Tim Call: Terrific. And thanks for your hard work and great to see the indications that business can improve next year.

Jack Cronin: Thanks Tim.

Vivek Gupta: Thanks Tim.

Operator: [Operator Instructions] Our next question comes from the line of Lisa Thompson with Zacks Investment Research. Please proceed with your question.

Lisa Thompson: Good morning. Again, you people had a very busy fourth quarter.

Vivek Gupta: Yes, opposed busy indeed, Lisa.

Lisa Thompson: So, could you just kind of go through the events that led to the CEO resigning and then you’re hiring the consultants and exactly what the consultants are hired for? Are the two related or completely unrelated?

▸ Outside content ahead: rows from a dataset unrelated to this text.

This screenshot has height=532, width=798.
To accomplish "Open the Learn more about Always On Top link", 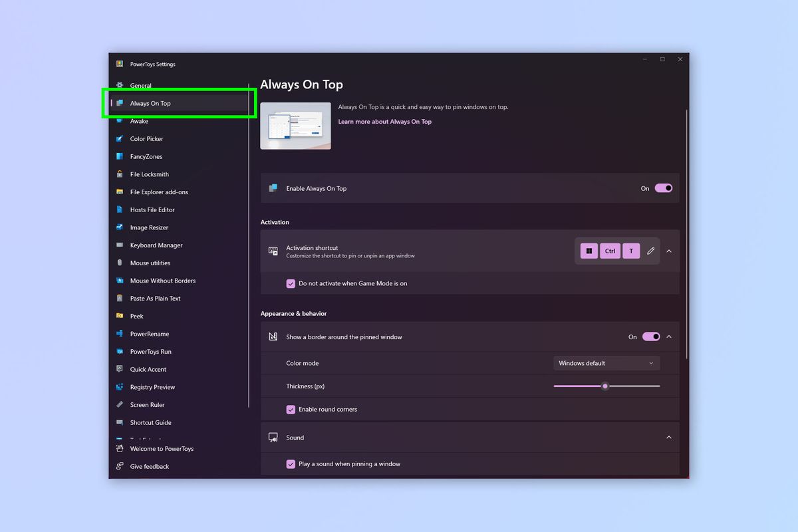I will click(x=384, y=121).
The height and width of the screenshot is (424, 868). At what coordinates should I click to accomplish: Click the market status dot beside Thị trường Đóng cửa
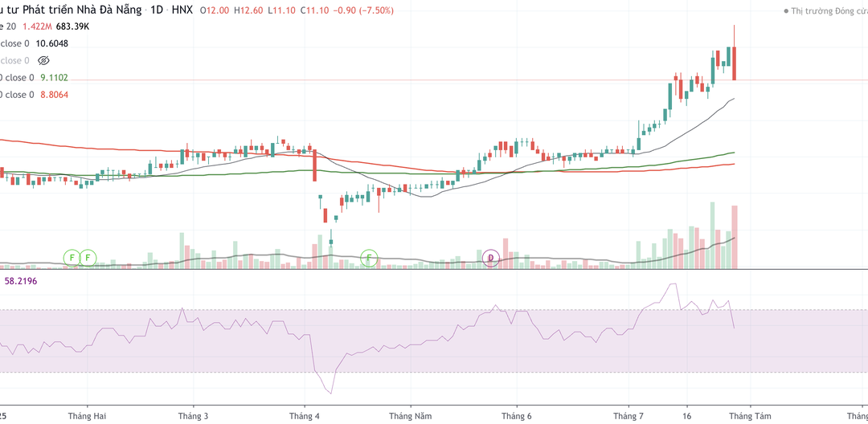[786, 11]
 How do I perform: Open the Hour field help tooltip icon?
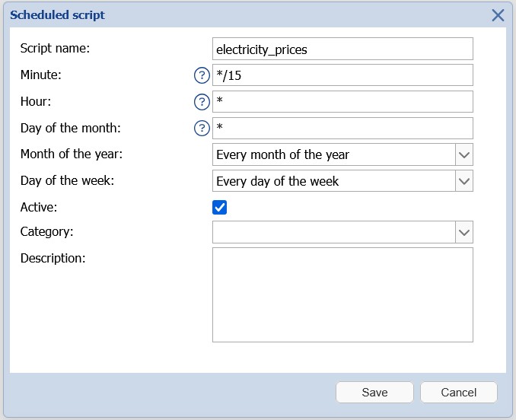point(202,102)
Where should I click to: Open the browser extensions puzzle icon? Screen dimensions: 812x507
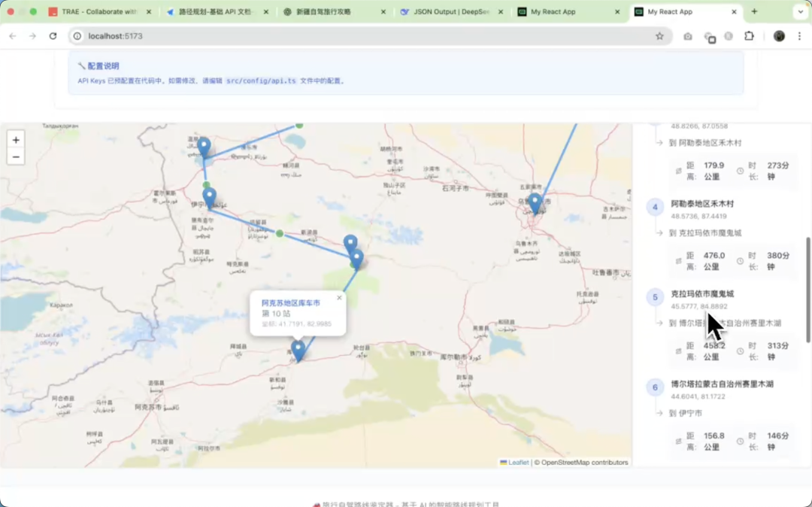pos(749,36)
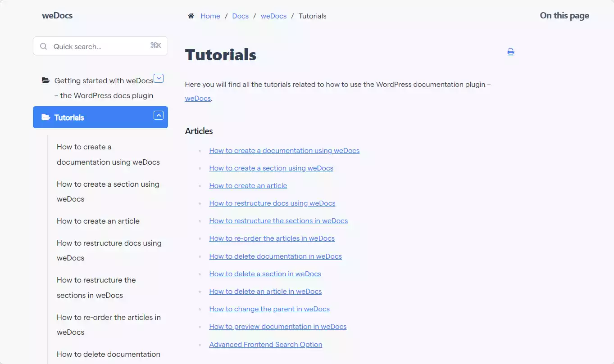Expand the Getting started with weDocs section
Viewport: 614px width, 364px height.
[x=159, y=78]
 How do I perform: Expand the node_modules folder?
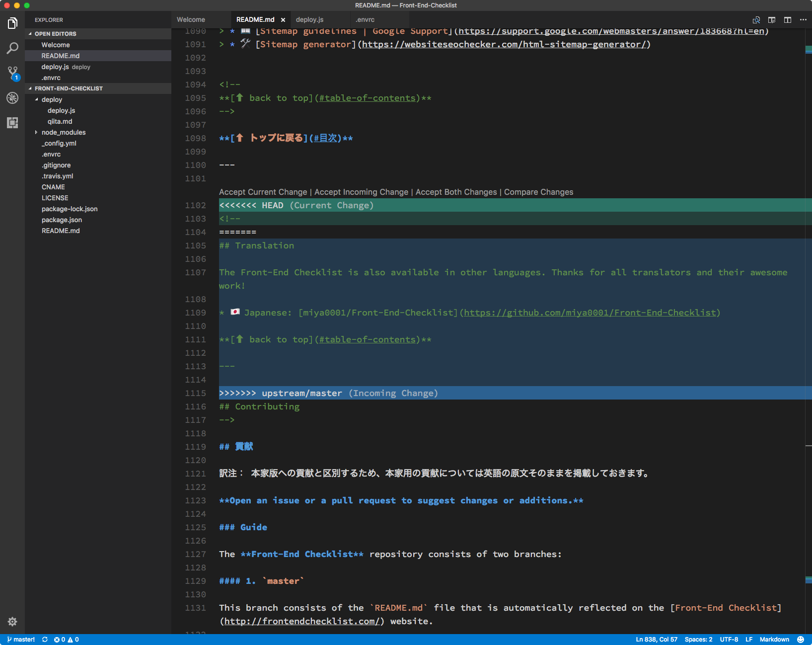(36, 132)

Vivek Gupta: They are unrelated, Lisa. So let me pick the first 1 first. The Board of Directors and Michael had a series of discussions around the goals and strategies for Mastech and for [Indiscernible]. And once it was clear that our long-term goals would not align, Michael felt it was best to design and the Board accepted Michael’s resignation. So, that is what led to Michael’s exit. As regards the consultant Pimenta coming in, Pimenta has deep experience across the global technology and business services industry and its principles have helped create business value and drive transformational change for a number of large-scale organizations in our industry. And the Board felt it would be really good to engage Pimenta in order to positively impact the organization and provide strategic direction towards significantly improving our business performance and growth. And that’s what led to us engaging Pimenta to help Mastech Digital.

Lisa Thompson: Okay. So, as I read through the documents, I first thought the kind of turnaround improvement guys and then I got a little concern that maybe they were hired to sell the company. Can you discuss that?

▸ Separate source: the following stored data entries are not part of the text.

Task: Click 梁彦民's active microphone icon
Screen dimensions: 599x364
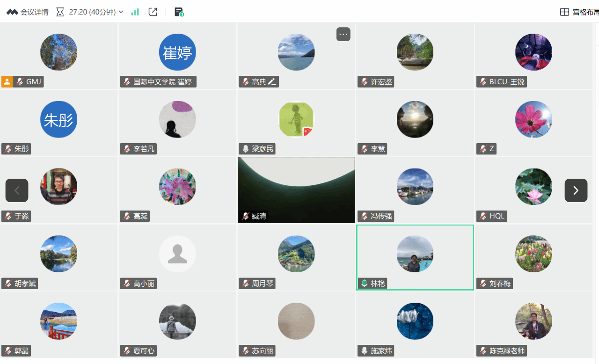Action: pos(246,149)
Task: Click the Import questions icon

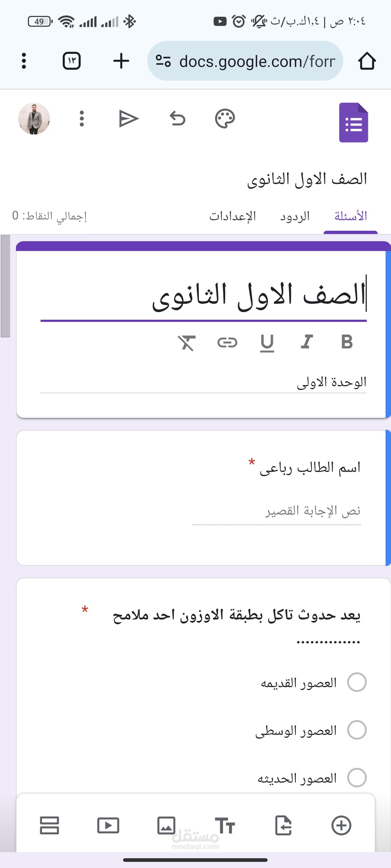Action: click(x=282, y=825)
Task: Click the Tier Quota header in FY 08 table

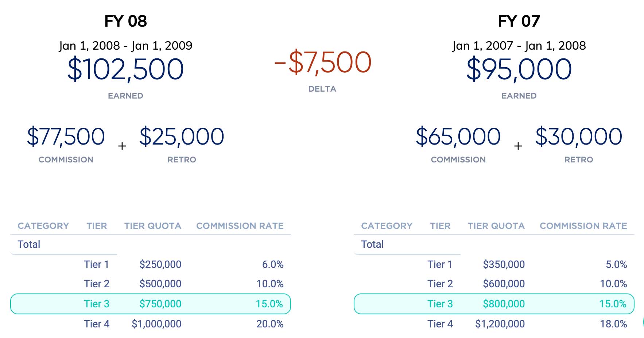Action: (153, 226)
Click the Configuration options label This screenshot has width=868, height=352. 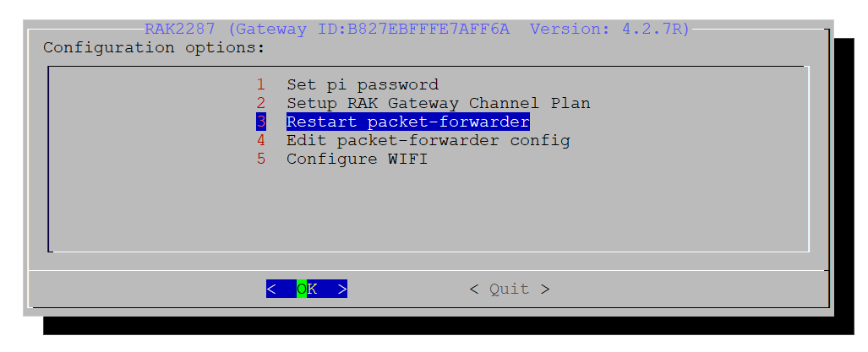[x=155, y=47]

Vivek Gupta: Well, I can say that emphatically that we have not engaged Pimenta for selling the company. They have been engaged in order to make that positive impact I spoke about to the organization and provide the strategic direction that would help us with improved performance and growth. That is really the main objective.

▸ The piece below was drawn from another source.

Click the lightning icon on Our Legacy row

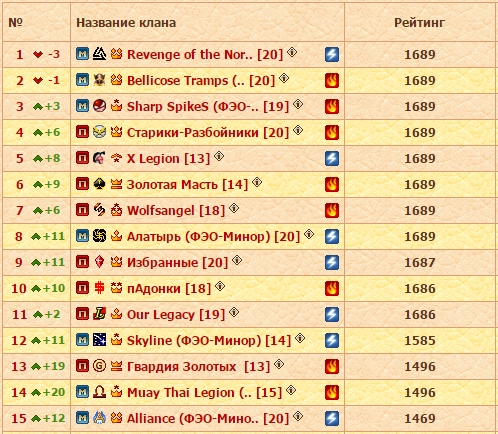pos(332,314)
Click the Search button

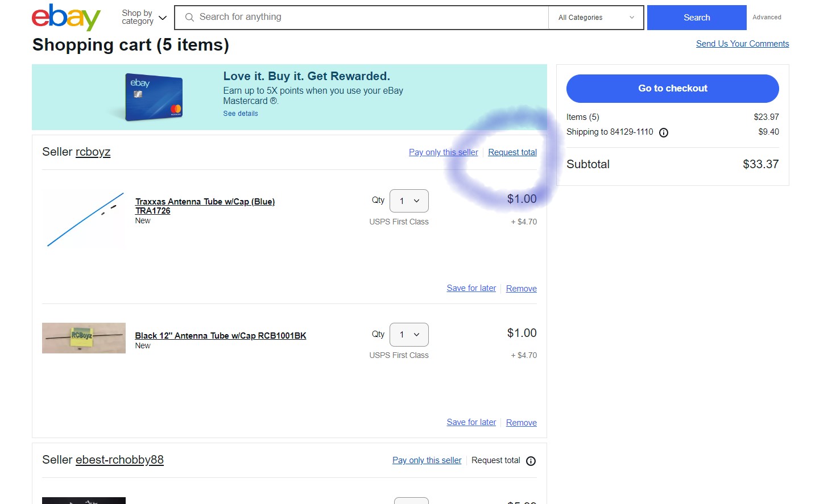[x=696, y=18]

Lisa Thompson: Okay. Just checking. And can you talk a little bit about how business is going? Are you feeling these different reactions in different verticals of your base? And I always worry about CGI when I read about banks. Can you talk about that?

Vivek Gupta: So, yes, as I said in my prepared remarks that there are some signs that we are seeing that the business is picking up. Last time when we spoke a quarter ago, we had just completed October and seeing some positive signs. Now, if we exclude December, we’ve had two quarters — two months of positive activity and also in January, which just ended, we had a positive net growth. So, three out of four months have been positive. And I think that’s really encouraging. It’s a positive indicator. And again, three months don’t really guarantee what the rest of the year will look like, but it’s a positive sign, direct volume is better than what it was a few months ago. So, that’s the positive side on the IT Staffing side. And on the Data and Analytics side, as we mentioned, we managed to sign a pretty large quantum of bookings adding up to $19 million.

I must caution everyone that a lot of the business in that is actually multiyear annuity deals. So, it doesn’t mean that immediately we’ll see a jump start in the revenues as a result of that. What it does mean is that we’ve got the right kind of business where we are seeing customers’ commitment for multiple years. So, there is going to be a steady stream of revenue coming in and just the kind of business we would like to have more and more of. So, again, for customers to open up their wallets and sign multiyear deals is a very positive sign. But these are only sort of early indicators. We have to now make sure that we maximize what we can from this to the fullest and make sure that 2024 turns out to be a better year.